%%
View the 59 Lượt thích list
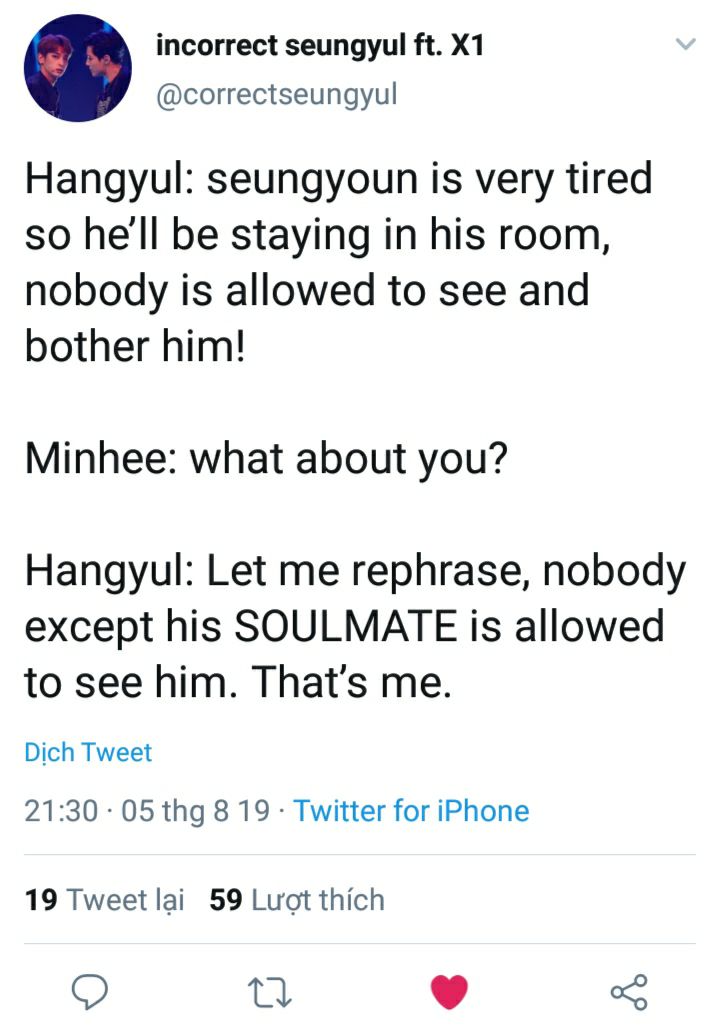This screenshot has width=719, height=1036. click(297, 900)
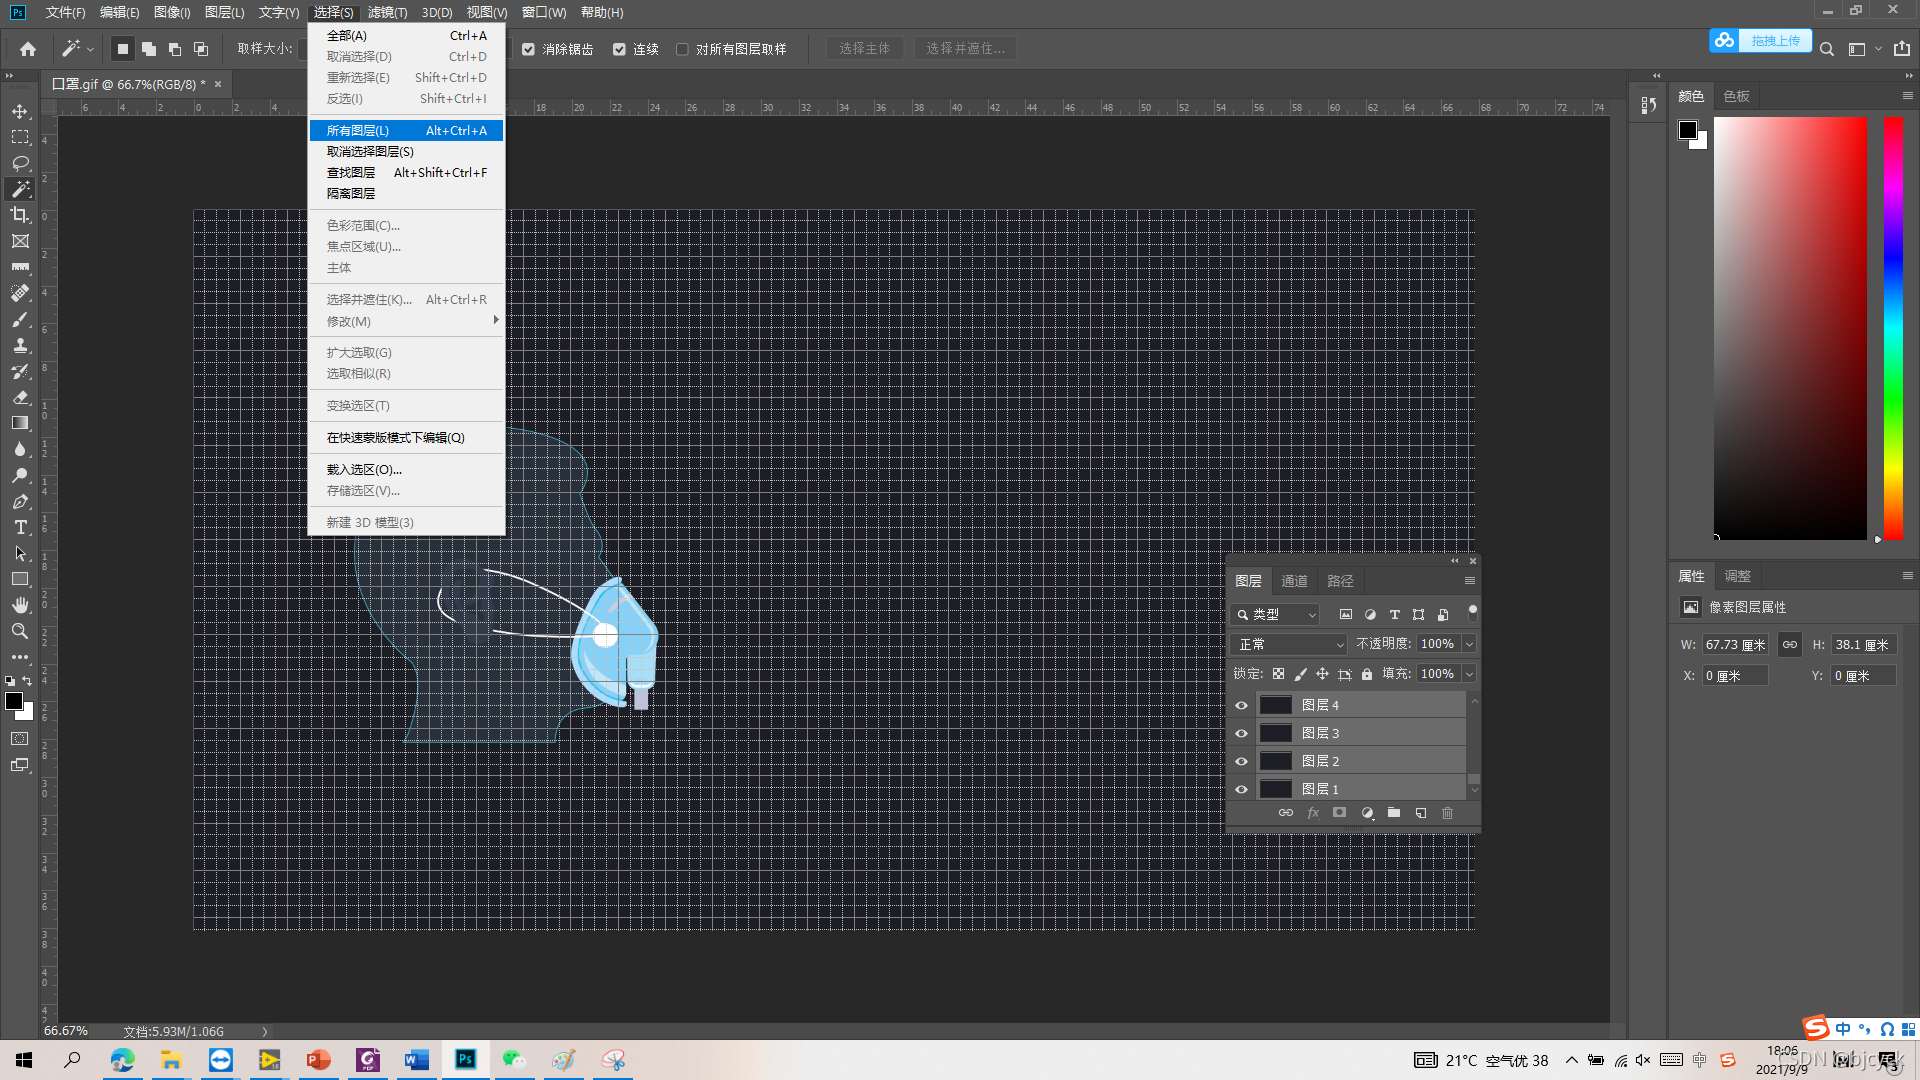Select the Crop tool in toolbar
Screen dimensions: 1920x1080
pos(20,215)
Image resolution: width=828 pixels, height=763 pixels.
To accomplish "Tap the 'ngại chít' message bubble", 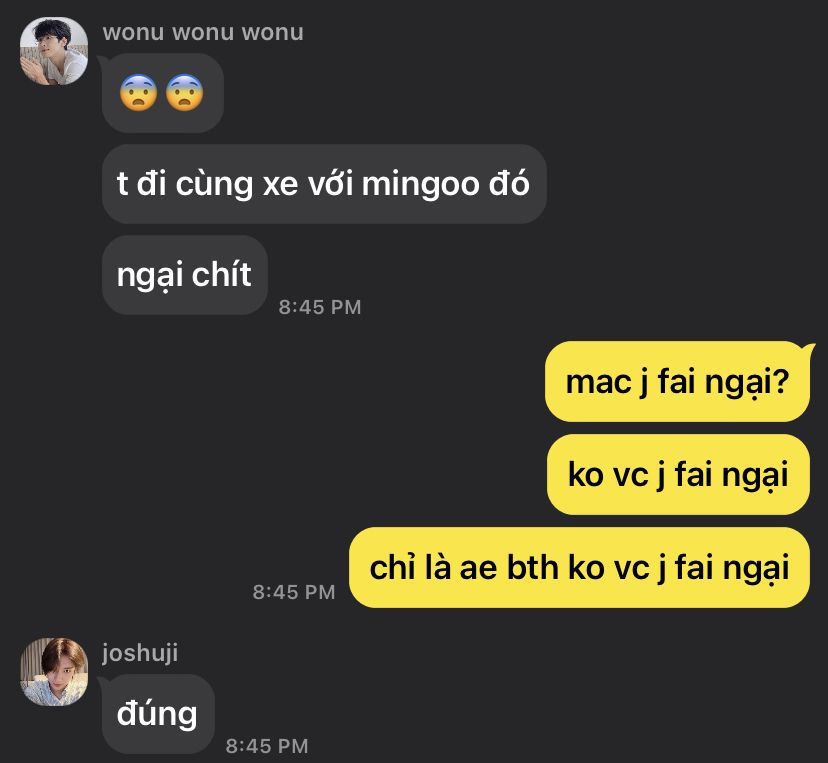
%%
#### [WRITTEN INSTRUCTION]
Reproduce every line of the data above verbatim, omitting the pictures.

#### [RESPONSE TO THIS EXERCISE]
View the 59 Lượt thích list
This screenshot has width=719, height=1036. click(297, 900)
Select the Crop tool in toolbar
Screen dimensions: 1920x1080
pos(20,215)
Image resolution: width=828 pixels, height=763 pixels.
To accomplish "Tap the 'ngại chít' message bubble", 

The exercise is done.